The food? Well, the nearby concession stand — we in reserve, behind home plate — ran out of Dodger Dogs in the fourth innning. The horror.

The asphalt walkways leading to Dodger Stadium were cracked and misshapen from too many small earthquakes, and weeds were growing out of many of them.

Parking? Dodger Stadium was built more than a half century ago, and everything just seems so old school. Essentially one road in, through a tough neighborhood, and another out. I understood why Dodger fans have long been derided for coming late and leaving early. The traffic is so horrible and so mismanaged that to get there by the third inning is a miracle, and to get out, well, we just stood in the lot for two hours waiting the long line of snaking cars to begin to break up after the game. The lucky ones probably left in the sixth inning or so. Makes for a quick night, but gotta beat the traffic, right?

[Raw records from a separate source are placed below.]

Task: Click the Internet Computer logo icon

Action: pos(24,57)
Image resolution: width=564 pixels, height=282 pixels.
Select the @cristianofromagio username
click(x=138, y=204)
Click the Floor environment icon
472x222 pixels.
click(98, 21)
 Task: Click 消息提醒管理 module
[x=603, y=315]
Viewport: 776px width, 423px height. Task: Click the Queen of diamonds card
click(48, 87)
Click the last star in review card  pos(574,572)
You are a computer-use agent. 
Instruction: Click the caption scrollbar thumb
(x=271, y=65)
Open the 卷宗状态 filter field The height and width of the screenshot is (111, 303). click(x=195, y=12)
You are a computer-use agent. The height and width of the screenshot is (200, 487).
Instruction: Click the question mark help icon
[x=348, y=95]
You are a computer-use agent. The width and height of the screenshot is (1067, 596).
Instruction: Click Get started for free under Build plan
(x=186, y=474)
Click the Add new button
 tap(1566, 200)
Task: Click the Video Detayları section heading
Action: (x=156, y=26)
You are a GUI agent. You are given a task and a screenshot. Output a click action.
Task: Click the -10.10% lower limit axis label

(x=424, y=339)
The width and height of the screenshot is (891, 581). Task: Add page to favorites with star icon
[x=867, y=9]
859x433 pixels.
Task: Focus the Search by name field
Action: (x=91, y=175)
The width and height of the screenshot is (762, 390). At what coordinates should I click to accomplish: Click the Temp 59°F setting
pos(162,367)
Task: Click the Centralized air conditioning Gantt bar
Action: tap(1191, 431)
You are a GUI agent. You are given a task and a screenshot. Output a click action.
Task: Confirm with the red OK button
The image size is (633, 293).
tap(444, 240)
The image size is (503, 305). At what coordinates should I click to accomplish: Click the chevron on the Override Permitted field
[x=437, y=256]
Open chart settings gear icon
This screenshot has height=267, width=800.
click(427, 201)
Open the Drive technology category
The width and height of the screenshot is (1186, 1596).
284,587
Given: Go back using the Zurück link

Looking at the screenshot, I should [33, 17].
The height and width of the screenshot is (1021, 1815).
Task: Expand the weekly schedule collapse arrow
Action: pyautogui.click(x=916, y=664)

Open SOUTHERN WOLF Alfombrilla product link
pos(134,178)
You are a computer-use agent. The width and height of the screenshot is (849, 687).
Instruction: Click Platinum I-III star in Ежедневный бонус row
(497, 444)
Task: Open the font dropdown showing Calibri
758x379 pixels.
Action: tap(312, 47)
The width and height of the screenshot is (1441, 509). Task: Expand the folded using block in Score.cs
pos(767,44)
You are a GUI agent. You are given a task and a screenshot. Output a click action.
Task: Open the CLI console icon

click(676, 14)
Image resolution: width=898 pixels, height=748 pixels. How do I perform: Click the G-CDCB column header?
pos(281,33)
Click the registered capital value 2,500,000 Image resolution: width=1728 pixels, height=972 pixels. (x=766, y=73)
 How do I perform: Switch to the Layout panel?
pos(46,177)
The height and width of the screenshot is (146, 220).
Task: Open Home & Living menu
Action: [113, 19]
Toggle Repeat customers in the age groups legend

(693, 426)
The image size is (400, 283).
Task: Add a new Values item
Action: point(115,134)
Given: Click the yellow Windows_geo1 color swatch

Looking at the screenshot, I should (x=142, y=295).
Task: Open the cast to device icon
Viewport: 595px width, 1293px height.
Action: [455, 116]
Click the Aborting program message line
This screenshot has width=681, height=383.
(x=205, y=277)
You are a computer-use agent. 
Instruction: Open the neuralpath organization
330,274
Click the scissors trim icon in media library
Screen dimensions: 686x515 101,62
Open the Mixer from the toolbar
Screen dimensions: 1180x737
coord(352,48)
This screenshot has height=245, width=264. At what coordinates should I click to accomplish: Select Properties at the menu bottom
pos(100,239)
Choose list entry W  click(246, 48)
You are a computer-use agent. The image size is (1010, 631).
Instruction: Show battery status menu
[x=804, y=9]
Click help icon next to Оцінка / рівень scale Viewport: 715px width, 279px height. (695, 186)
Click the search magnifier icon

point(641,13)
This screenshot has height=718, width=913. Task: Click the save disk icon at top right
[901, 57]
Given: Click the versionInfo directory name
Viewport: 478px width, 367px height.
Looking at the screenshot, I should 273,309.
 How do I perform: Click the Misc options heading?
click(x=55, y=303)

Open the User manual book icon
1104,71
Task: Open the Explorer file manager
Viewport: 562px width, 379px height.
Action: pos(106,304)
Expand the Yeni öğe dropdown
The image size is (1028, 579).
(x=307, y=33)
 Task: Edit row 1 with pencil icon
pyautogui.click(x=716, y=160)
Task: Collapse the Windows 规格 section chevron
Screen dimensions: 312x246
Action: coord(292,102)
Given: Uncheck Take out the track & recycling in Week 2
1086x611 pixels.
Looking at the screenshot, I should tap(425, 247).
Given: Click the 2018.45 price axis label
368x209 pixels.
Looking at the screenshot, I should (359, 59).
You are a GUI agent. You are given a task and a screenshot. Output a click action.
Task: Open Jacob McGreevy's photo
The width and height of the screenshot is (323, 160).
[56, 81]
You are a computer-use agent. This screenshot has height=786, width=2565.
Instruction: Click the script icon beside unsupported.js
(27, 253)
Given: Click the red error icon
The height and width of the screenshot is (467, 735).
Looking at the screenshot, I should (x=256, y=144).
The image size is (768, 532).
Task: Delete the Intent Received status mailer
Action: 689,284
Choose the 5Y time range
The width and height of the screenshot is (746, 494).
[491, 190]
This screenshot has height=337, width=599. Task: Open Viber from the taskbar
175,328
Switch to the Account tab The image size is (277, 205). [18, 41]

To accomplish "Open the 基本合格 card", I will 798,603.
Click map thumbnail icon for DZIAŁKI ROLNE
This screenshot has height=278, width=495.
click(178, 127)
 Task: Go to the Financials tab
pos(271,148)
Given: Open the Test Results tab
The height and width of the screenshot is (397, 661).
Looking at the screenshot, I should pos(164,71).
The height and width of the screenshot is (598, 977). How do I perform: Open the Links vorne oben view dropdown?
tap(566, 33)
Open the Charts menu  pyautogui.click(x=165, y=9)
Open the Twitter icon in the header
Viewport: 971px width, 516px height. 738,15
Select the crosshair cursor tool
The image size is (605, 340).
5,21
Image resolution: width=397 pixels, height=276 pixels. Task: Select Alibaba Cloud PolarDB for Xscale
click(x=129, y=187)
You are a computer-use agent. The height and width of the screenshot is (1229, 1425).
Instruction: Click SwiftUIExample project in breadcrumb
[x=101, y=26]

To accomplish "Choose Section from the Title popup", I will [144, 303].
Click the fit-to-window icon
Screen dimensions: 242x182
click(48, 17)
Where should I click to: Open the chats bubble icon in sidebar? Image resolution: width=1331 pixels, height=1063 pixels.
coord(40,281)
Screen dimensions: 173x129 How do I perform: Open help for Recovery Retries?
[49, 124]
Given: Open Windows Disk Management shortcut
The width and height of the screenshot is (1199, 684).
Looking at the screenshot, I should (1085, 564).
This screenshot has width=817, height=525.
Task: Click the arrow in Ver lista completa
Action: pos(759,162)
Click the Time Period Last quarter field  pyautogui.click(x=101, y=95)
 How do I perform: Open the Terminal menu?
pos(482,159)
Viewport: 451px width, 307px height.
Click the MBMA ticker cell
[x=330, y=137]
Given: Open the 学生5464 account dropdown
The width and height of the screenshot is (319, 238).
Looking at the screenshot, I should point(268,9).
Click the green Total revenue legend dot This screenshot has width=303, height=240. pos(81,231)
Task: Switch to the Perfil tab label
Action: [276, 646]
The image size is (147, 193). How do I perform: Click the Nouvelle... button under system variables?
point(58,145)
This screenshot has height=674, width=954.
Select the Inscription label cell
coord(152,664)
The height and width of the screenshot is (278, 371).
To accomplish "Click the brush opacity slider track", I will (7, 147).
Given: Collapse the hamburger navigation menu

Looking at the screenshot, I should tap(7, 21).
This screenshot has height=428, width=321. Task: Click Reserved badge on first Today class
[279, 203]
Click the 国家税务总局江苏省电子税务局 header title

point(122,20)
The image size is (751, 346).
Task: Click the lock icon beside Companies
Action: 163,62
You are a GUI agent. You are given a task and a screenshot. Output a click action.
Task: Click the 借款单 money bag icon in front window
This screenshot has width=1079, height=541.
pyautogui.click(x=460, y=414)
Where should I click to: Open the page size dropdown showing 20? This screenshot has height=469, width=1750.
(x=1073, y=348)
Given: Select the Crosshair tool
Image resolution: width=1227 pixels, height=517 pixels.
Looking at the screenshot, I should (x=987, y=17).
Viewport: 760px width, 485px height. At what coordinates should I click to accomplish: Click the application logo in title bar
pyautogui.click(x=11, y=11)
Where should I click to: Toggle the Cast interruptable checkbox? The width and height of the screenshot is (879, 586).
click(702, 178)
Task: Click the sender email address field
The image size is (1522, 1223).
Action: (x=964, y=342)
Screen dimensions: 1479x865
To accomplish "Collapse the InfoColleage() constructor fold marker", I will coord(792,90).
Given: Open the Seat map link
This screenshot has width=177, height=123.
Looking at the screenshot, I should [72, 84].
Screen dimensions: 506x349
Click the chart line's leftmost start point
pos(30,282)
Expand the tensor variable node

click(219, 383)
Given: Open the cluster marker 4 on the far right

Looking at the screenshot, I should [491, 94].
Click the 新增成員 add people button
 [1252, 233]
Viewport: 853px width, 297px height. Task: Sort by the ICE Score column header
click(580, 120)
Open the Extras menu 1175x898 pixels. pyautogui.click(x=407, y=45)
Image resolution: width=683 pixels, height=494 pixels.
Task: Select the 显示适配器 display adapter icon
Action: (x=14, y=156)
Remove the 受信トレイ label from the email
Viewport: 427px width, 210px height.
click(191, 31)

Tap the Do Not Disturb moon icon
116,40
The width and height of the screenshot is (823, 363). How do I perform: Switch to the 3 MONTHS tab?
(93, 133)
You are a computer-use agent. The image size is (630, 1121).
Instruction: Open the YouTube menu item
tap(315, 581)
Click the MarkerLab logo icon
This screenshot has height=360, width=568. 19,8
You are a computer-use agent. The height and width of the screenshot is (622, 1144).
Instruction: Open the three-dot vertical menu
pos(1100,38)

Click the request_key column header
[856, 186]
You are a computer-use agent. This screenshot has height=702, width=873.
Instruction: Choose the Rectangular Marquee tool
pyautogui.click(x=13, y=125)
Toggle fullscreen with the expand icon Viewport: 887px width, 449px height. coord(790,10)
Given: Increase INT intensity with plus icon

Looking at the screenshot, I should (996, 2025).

The parking lot was lighted, but strangely with a lot of rented equipment powered by noisy generators. The good thing about parking at Dodger Stadium’s one lot is the price: $10.

I was ready to praise Dodger Stadium for another reason as well ¬†— the warm April weather, but Tuesday night at AT&T was probably the first warm night in San Francisco in the usually foggy-windy-chilly San Francisco as I’ve ever experienced.

Otherwise, the Giants ballpark, like the team these days, is a marvel of marketing ingenuity, corporate culture and efficiency. You never feel like the staff is anything but courteous and helpful — and you never show up without a stuffed wallet to pay for parking and food.

As for glitz, the Giants last weekend put together three days of impressive ceremonies commemorating their latest World Series triumph that were a combination of Hollywood schmaltz, and LA Laker ¬†bravado. The Dodgers, who haven’t won a World Series since 1988, could learn a lesson or two on putting on a show from their rivals up north, who have won two in three years.

And while they’re at it, maybe put a few bucks into their facility in between high-profile contracts for sure-to-disappoint players.